Passage:

As someone leading a mobile cybersecurity team, I’ve seen far too many apps offer only the illusion of security. Most defenses are surface-level—meant to look reassuring rather than truly protect.
The average user assumes a password or biometric prompt means their data is safe. But those visible safeguards are just the outer layer of the onion. Peel that back, and it becomes clear: we’re living in an era of deceptive confidence. Unless we confront that illusion and begin building for the war happening at the code level, brands with apps are effectively leaving the front door wide open.
Let me explain.
When backend security isn’t enough
The Marks & Spencer cyberattack in Great Britain serves as an important warning. Attackers managed to breach the company’s systems by exploiting system weaknesses in third-party services and using social engineering tactics even though the company utilized enterprise-grade backend infrastructure. The security breach stopped company operations while leaking customer details and wiping out hundreds of millions in company value.
And M&S is far from alone.
This kind of breach reveals a hard truth: backend defenses remain ineffective when attackers breach the application layer. The application sector has become a critical target for cyberattacks, particularly within the fintech, healthcare, and government industries. The defenses at the application layer have not kept pace with the increasing threat level.

Exercise A:
According to the passage on mobile app security, what two methods did attackers use to breach the systems of Marks & Spencer?
Exercise B:
Write out the stretch of the passage on mobile app security from "When backend security" through "in company value.", swapping "social engineering" for "phishing".
The listing below the passage on mobile app security comes from a different source.

Collected material:
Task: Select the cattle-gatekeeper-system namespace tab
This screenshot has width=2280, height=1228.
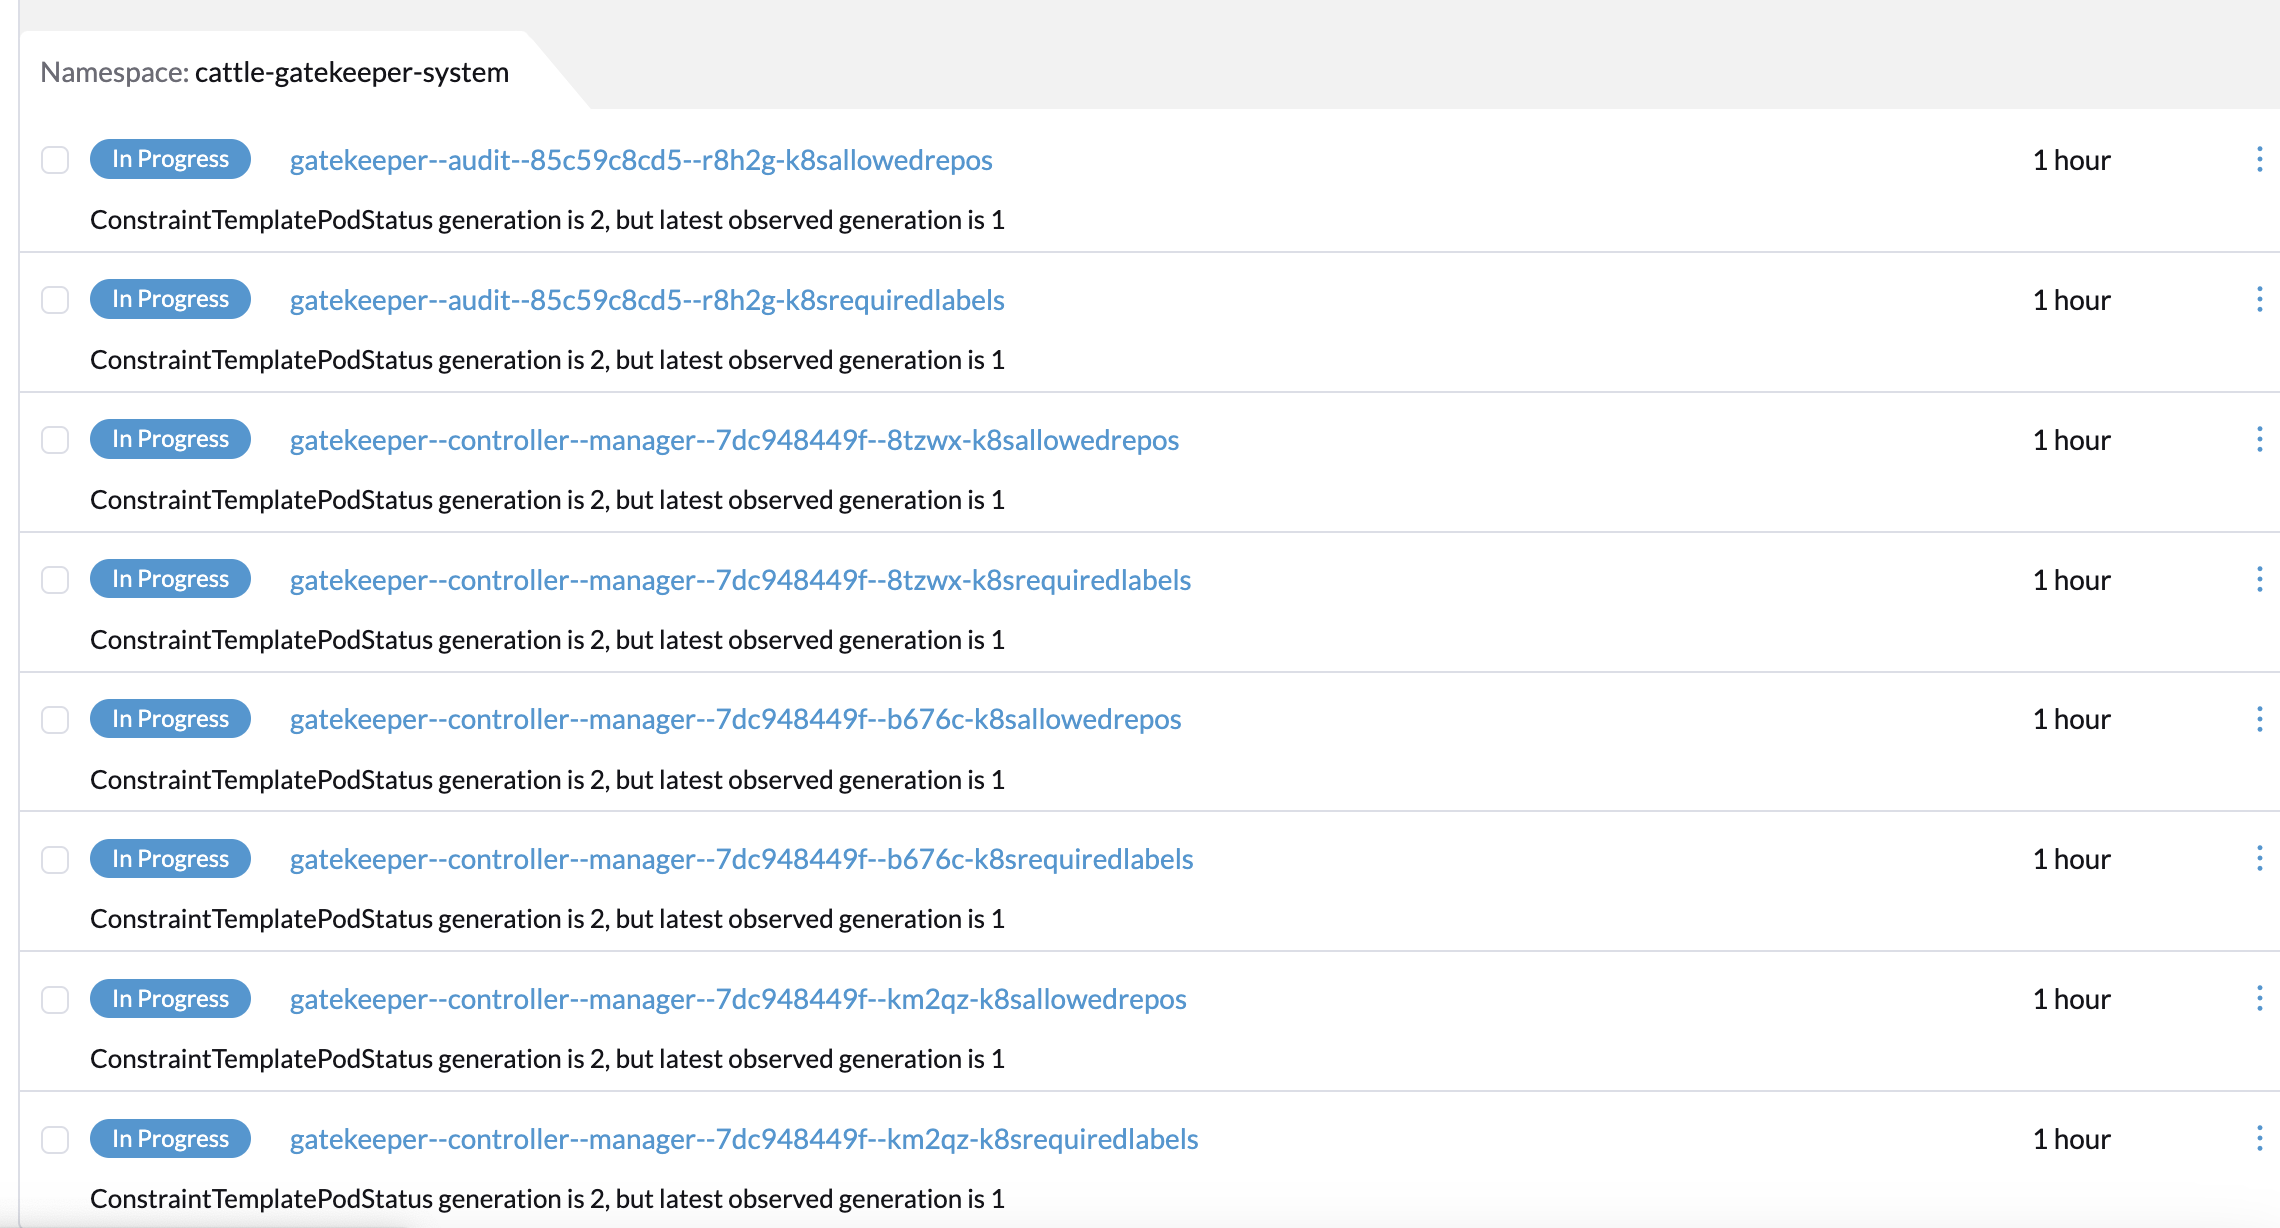Action: click(275, 72)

Worked solution A:
They exploited system weaknesses in third-party services and used social engineering tactics.

Worked solution B:
When backend security isn’t enough
The Marks & Spencer cyberattack in Great Britain serves as an important warning. Attackers managed to breach the company’s systems by exploiting system weaknesses in third-party services and using phishing tactics even though the company utilized enterprise-grade backend infrastructure. The security breach stopped company operations while leaking customer details and wiping out hundreds of millions in company value.